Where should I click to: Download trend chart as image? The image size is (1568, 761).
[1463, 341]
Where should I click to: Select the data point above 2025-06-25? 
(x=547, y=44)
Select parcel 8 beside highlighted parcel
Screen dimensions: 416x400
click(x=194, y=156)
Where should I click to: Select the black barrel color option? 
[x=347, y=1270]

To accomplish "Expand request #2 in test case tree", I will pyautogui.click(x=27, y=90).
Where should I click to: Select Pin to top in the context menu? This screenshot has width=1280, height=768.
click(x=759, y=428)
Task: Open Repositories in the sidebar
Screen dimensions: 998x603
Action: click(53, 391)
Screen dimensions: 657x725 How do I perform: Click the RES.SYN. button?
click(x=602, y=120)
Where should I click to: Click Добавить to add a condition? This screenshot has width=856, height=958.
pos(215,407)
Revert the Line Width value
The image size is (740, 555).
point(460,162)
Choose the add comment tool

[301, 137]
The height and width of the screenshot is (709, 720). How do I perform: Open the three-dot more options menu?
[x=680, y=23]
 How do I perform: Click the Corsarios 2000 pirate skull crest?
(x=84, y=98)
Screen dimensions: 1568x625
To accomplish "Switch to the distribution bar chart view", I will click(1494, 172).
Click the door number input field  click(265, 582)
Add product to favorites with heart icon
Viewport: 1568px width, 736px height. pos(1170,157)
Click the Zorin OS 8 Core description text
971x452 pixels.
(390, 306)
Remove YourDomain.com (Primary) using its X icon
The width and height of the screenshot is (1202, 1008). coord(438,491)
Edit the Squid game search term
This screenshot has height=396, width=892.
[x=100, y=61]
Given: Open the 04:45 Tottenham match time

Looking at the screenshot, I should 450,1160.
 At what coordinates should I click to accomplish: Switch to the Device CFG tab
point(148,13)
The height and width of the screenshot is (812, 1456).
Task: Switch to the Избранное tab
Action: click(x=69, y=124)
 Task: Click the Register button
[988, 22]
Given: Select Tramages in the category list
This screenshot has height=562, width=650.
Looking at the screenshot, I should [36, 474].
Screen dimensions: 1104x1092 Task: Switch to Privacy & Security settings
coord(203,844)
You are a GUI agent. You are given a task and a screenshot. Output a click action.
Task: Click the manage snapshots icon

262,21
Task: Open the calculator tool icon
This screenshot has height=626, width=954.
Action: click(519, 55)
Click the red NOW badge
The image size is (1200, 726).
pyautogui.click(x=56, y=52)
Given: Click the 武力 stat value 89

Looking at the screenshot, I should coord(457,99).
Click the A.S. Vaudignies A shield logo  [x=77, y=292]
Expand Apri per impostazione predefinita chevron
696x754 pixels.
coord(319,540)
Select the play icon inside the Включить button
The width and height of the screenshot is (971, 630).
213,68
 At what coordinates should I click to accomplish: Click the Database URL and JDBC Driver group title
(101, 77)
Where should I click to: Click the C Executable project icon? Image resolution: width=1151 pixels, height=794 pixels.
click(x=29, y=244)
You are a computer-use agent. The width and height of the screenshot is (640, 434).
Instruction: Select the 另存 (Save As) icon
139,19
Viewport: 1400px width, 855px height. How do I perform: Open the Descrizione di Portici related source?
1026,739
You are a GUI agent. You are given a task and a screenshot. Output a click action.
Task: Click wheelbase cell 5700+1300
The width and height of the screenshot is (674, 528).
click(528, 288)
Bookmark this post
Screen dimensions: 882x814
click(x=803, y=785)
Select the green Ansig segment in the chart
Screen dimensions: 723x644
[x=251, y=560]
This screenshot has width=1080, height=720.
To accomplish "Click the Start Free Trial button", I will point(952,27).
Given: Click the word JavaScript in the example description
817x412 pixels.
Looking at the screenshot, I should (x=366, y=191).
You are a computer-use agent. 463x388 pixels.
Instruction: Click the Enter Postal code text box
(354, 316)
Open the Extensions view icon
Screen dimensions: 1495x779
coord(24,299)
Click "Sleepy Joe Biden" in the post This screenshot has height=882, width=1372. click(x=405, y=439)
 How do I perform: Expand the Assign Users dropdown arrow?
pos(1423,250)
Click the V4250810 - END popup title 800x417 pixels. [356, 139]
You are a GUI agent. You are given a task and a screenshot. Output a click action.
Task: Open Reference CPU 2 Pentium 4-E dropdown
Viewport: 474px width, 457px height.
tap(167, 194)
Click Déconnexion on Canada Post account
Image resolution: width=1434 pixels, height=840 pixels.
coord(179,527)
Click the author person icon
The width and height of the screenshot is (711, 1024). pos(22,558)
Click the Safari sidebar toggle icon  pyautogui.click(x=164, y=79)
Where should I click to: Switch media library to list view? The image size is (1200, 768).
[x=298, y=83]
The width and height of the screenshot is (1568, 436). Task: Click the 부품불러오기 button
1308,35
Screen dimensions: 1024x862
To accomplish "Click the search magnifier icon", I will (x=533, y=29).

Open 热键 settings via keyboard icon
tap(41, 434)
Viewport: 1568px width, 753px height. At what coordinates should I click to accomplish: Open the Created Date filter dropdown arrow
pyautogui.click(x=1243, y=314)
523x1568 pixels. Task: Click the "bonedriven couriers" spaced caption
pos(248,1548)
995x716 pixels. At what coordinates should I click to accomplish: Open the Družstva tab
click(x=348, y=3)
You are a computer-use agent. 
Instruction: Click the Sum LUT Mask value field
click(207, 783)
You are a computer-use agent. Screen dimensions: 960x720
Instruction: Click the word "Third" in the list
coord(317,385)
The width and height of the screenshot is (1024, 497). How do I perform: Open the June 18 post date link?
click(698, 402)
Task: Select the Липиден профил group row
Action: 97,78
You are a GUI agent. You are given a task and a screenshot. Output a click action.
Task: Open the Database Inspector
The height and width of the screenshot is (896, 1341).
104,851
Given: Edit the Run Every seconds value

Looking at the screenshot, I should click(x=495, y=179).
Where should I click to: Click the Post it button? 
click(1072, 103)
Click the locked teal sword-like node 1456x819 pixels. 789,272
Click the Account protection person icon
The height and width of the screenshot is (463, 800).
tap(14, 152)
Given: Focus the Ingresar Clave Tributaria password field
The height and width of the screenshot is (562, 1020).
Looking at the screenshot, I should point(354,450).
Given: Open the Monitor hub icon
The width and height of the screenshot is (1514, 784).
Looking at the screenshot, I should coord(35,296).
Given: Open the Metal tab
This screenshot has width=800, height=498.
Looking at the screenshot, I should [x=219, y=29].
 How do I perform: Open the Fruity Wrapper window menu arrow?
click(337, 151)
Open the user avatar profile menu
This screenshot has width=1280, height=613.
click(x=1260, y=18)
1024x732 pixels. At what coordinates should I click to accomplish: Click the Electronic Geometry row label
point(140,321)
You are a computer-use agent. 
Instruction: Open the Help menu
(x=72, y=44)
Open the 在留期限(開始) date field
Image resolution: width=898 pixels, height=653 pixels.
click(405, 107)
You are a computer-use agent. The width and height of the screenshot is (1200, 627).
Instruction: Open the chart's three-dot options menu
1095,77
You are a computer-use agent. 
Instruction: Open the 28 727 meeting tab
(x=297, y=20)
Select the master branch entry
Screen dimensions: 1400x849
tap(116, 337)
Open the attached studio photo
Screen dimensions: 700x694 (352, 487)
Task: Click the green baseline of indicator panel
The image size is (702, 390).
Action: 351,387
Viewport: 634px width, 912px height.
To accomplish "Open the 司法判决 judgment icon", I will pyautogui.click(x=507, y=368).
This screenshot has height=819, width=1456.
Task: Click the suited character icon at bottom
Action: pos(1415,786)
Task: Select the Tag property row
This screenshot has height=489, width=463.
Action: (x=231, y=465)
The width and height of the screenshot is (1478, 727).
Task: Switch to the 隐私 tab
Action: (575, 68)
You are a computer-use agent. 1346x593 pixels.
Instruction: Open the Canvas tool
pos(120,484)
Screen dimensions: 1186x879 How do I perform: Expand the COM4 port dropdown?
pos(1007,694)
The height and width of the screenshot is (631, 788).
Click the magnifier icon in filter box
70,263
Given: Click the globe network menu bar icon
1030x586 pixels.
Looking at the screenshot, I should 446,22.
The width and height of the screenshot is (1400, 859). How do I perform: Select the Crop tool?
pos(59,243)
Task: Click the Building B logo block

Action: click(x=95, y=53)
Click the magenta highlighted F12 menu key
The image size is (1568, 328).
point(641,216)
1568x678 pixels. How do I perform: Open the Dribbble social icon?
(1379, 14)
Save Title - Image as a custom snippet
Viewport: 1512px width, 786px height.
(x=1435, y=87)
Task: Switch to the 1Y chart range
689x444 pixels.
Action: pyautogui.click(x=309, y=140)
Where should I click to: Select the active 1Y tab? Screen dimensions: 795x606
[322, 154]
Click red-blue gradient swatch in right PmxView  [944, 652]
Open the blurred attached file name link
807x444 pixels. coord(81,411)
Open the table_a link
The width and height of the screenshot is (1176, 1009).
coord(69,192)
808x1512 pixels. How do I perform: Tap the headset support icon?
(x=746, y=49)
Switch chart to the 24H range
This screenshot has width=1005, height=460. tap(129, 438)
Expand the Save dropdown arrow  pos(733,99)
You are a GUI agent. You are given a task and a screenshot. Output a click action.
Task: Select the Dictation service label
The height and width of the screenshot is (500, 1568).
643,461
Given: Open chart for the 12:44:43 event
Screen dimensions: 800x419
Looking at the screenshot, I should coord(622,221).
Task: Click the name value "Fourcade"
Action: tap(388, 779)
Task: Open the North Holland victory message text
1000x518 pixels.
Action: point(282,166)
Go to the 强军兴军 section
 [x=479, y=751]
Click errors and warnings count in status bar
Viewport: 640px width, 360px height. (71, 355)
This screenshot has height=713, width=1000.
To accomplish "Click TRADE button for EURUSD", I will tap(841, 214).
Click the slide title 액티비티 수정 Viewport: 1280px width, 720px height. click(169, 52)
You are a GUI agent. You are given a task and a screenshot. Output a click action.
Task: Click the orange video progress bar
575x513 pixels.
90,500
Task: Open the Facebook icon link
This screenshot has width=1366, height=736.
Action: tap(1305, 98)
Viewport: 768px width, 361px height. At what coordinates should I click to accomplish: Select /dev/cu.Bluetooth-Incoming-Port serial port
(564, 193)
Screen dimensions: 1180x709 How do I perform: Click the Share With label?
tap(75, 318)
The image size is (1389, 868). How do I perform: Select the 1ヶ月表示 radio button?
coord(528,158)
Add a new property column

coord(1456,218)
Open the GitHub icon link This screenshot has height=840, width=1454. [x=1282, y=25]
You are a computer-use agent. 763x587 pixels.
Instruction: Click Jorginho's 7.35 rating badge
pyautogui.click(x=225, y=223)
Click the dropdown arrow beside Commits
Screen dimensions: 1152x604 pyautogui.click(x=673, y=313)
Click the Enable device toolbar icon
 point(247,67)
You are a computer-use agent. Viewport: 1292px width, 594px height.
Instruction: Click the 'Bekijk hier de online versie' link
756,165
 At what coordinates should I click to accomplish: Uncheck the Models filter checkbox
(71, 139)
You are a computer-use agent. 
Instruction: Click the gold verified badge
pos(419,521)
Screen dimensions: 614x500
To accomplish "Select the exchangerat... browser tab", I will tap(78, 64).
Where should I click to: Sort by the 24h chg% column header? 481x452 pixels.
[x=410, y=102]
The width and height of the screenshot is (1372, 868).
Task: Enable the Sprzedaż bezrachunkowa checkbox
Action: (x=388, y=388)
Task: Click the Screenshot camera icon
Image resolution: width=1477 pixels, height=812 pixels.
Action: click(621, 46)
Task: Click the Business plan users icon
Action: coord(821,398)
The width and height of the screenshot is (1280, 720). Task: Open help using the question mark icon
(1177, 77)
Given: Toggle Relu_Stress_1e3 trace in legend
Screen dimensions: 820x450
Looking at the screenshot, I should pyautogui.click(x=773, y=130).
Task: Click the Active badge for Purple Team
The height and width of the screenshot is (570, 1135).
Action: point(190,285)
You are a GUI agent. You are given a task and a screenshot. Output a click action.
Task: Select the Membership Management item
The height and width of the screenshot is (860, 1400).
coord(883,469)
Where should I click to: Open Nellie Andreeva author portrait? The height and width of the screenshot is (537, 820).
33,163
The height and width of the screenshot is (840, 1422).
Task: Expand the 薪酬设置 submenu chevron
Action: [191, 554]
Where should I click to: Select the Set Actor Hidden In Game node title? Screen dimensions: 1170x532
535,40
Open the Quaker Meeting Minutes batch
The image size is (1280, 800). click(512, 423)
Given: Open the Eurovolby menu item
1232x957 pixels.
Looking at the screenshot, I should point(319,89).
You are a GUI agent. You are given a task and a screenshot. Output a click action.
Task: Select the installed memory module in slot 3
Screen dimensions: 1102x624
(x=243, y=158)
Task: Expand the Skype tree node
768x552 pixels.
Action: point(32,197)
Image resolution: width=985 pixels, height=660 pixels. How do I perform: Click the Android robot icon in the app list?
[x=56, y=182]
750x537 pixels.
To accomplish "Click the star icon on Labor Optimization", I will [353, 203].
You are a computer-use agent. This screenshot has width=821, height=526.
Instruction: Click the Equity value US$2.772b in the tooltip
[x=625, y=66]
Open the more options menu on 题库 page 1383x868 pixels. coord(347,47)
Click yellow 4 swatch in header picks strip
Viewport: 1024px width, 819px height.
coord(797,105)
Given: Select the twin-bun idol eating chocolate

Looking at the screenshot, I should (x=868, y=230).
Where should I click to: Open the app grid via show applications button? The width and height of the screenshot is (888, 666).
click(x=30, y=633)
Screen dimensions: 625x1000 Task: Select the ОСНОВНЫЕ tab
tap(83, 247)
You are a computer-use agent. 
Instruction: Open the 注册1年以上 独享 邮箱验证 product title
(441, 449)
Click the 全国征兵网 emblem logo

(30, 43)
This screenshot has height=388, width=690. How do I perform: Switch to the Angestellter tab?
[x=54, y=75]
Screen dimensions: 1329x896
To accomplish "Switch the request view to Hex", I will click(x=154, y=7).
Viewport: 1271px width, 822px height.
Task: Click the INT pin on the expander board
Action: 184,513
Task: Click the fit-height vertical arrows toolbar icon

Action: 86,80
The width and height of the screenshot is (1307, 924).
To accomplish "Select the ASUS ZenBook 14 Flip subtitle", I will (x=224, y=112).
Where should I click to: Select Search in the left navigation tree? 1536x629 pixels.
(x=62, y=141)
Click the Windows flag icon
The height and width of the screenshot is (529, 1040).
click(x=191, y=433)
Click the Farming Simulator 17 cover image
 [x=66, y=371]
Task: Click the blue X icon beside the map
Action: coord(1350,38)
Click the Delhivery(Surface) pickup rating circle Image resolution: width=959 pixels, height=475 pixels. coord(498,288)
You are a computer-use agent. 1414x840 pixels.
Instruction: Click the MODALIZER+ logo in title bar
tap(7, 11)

+===+

EXERCISE AIM -
Retype the material above without any changes, from the line containing "995x716 pixels. At" through the line containing "click(405, 107)", with both of those lines included.

REPLY -
995x716 pixels. At what coordinates should I click to accomplish: Open the Družstva tab
click(x=348, y=3)
You are a computer-use agent. 
Instruction: Click the Sum LUT Mask value field
click(207, 783)
You are a computer-use agent. Screen dimensions: 960x720
Instruction: Click the word "Third" in the list
coord(317,385)
The width and height of the screenshot is (1024, 497). How do I perform: Open the June 18 post date link?
click(698, 402)
Task: Select the Липиден профил group row
Action: 97,78
You are a GUI agent. You are given a task and a screenshot. Output a click action.
Task: Open the Database Inspector
The height and width of the screenshot is (896, 1341).
104,851
Given: Edit the Run Every seconds value

Looking at the screenshot, I should click(x=495, y=179).
Where should I click to: Click the Post it button? 
click(1072, 103)
Click the locked teal sword-like node 1456x819 pixels. 789,272
Click the Account protection person icon
The height and width of the screenshot is (463, 800).
tap(14, 152)
Given: Focus the Ingresar Clave Tributaria password field
The height and width of the screenshot is (562, 1020).
Looking at the screenshot, I should point(354,450).
Given: Open the Monitor hub icon
The width and height of the screenshot is (1514, 784).
Looking at the screenshot, I should coord(35,296).
Given: Open the Metal tab
This screenshot has width=800, height=498.
Looking at the screenshot, I should [x=219, y=29].
 How do I perform: Open the Fruity Wrapper window menu arrow?
click(337, 151)
Open the user avatar profile menu
This screenshot has width=1280, height=613.
click(x=1260, y=18)
1024x732 pixels. At what coordinates should I click to accomplish: Click the Electronic Geometry row label
point(140,321)
You are a computer-use agent. 
Instruction: Open the Help menu
(x=72, y=44)
Open the 在留期限(開始) date field
Image resolution: width=898 pixels, height=653 pixels.
click(405, 107)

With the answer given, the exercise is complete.